Direktur Pembinaan Pengusahaan Batubara Lana Saria menjelaskan, dukungan insentif dibutuhkan para pelaku usaha untuk mendorong keekonomian proyek hilirisasi. Insentif ini termasuk pengenaan royalti 0% untuk batubara yang digunakan sebagai bahan baku hilirisasi.

"Kebijakan untuk pemberian insentif royalti ini dipertimbangkan agar memberikan kepastian kelayakan proyek sehingga dapat mendorong percepatan terlaksananya kegiatan hilirisasi batubara," terang Lana ketika dihubungi Kontan, Senin (2/1).


Lana melanjutkan, dukungan insentif lainnya akan dibahas pada tahun ini.

Baca Juga: Komisi VII Minta Pemerintah Selektif Berikan Royalti 0% untuk Hilirisasi Batubara

Lana menjelaskan, sampai saat ini pembangunan fasilitas hilirisasi batubara di Indonesia belum sepenuhnya memasuki tahapan komersial.

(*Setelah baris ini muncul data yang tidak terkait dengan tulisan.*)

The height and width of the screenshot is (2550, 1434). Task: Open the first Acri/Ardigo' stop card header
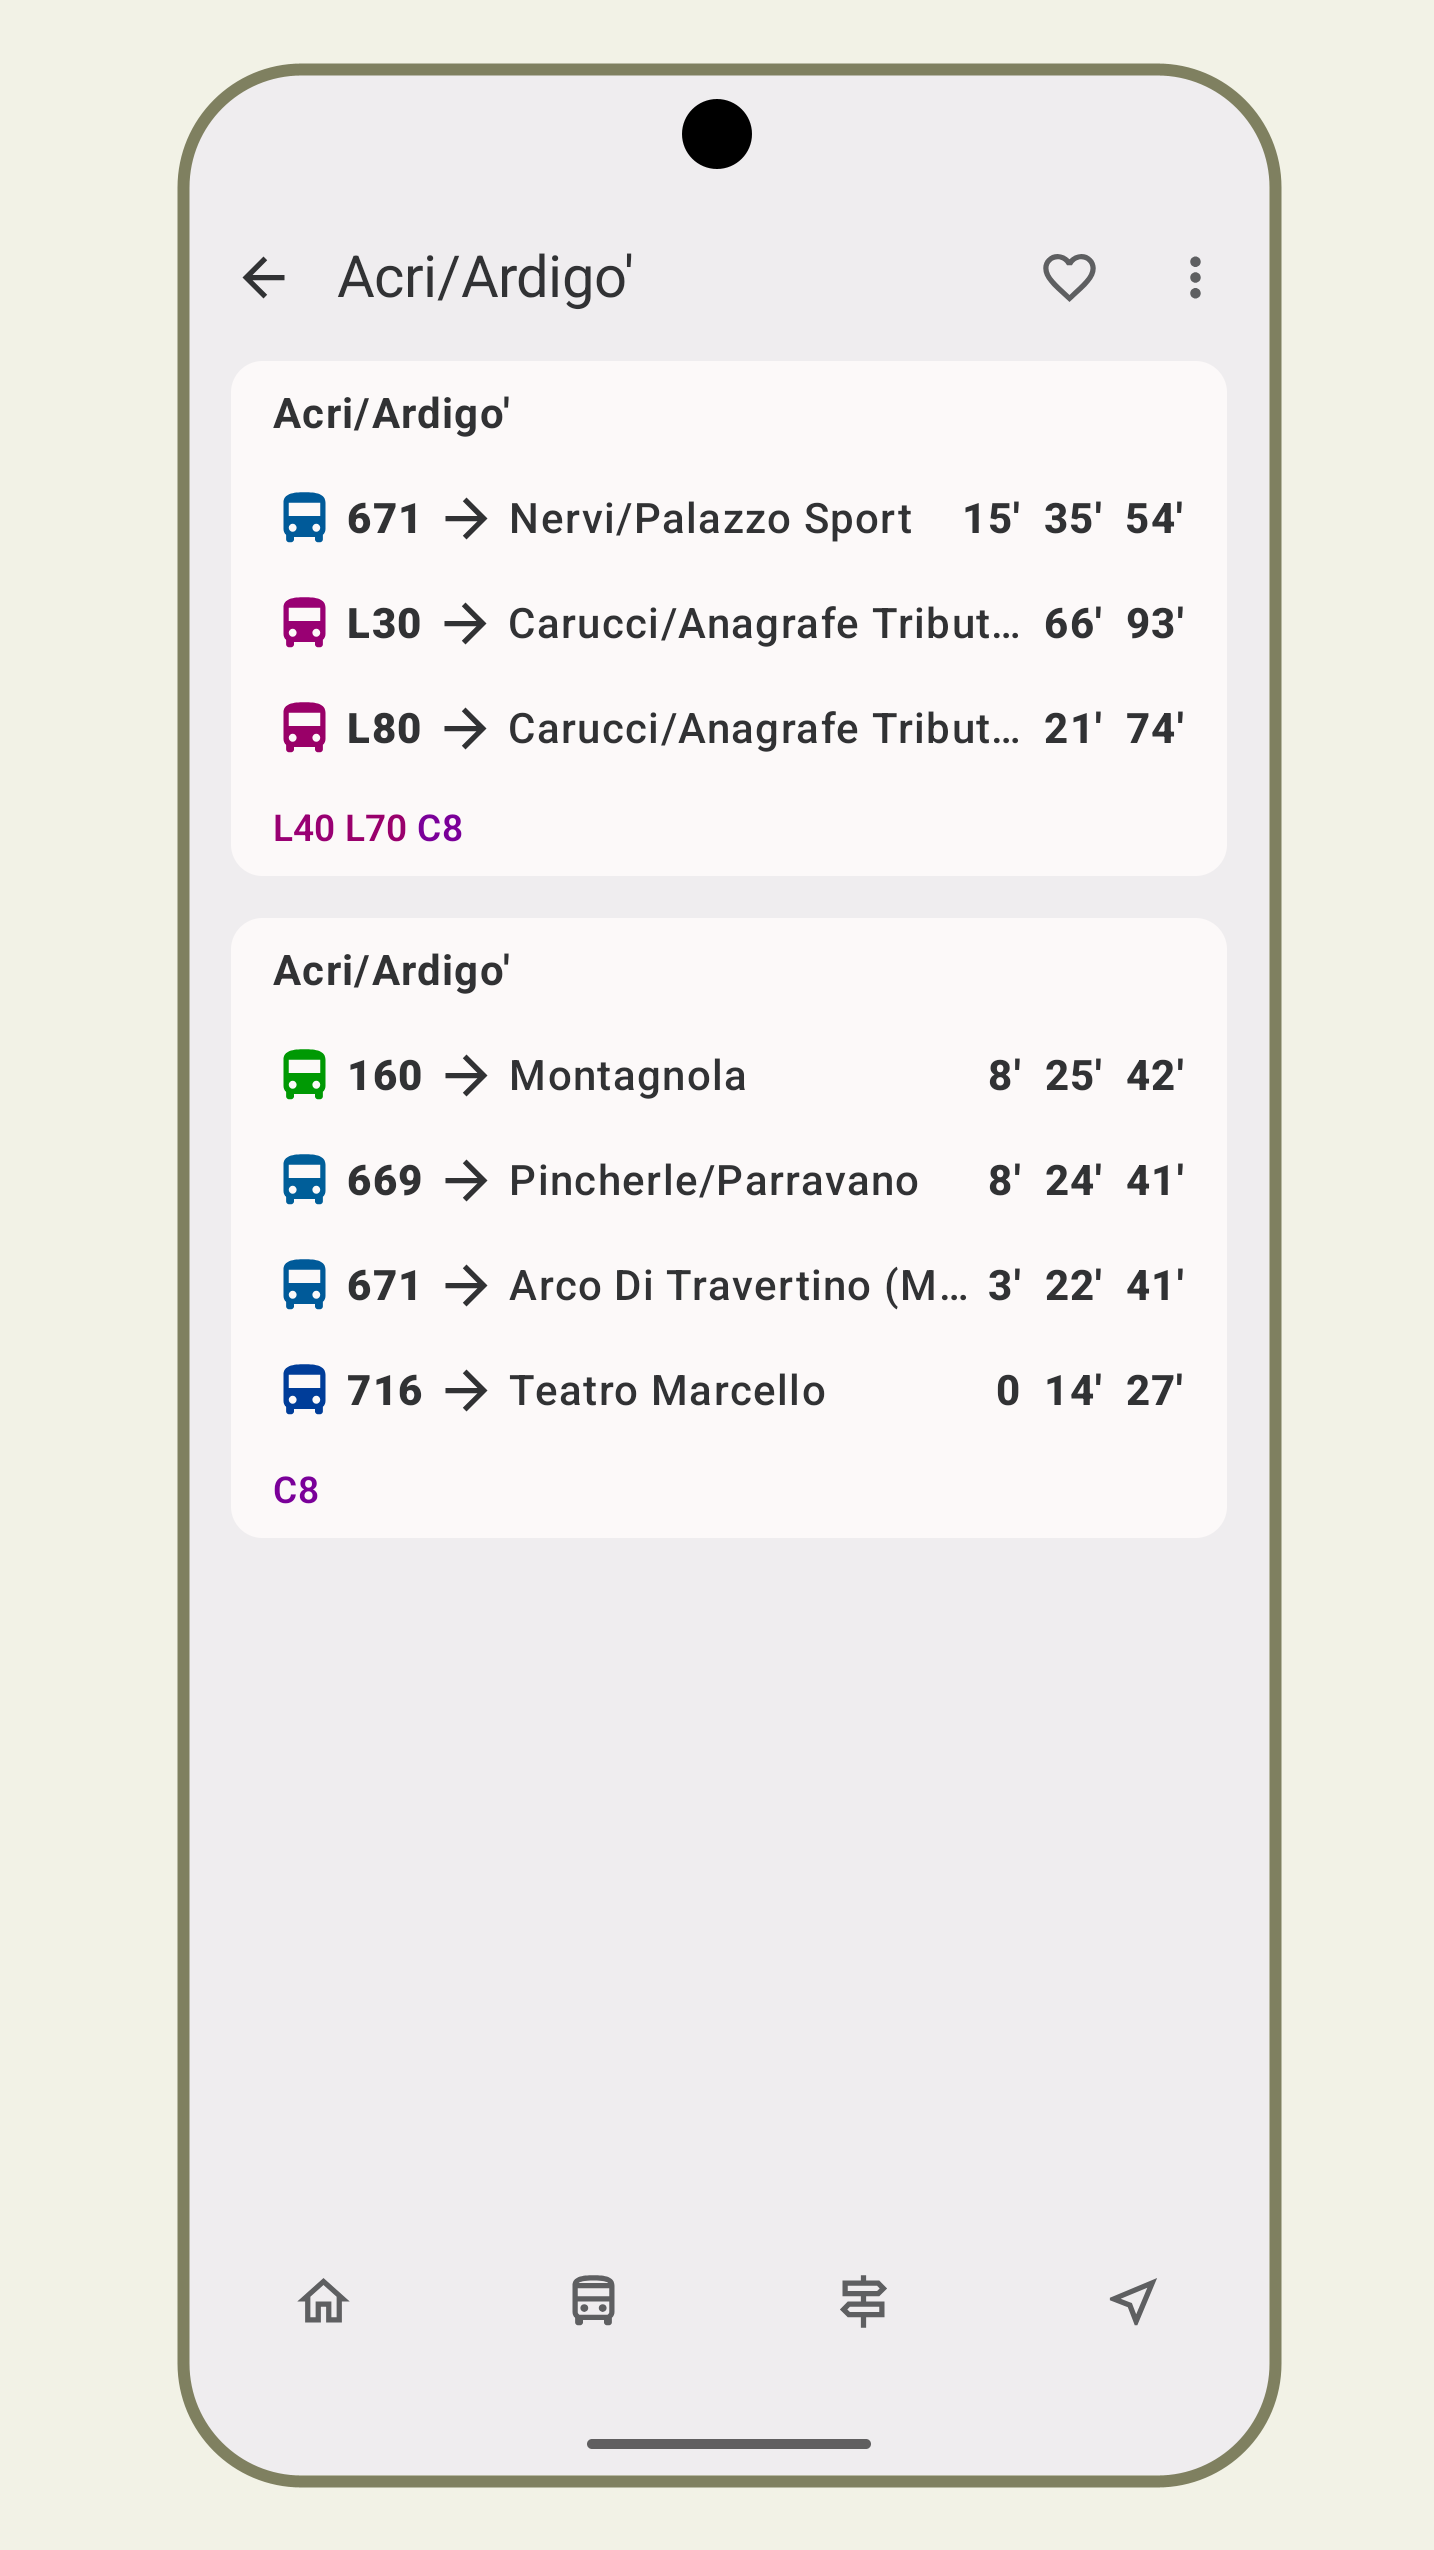coord(392,414)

Menurutnya, kebutuhan investasi yang besar jadi salah satu tantangan dalam pengembangan hilirisasi batubara khususnya untuk gasifikasi batubara.

Lana menambahkan, saat ini terdapat dua proyek gasifikasi batubara di Indonesia yang telah ditetapkan sebagai Proyek Strategis Nasional (PSN) yakni Gasifikasi Batubara “Coal to DME” di Tanjung Enim (PT Bukit Asam) dan Gasifikasi Batubara “Coal to Methanol” di Kaltim (PT Kaltim Prima Coal). 

"Diharapkan 2 proyek ini dapat terwujud sebagai pioneer gasifikasi batubara di Indonesia dalam rangka menuju kemandirian energi dan industri kita serta mendukung pertumbuhan ekonomi," pungkas Lana.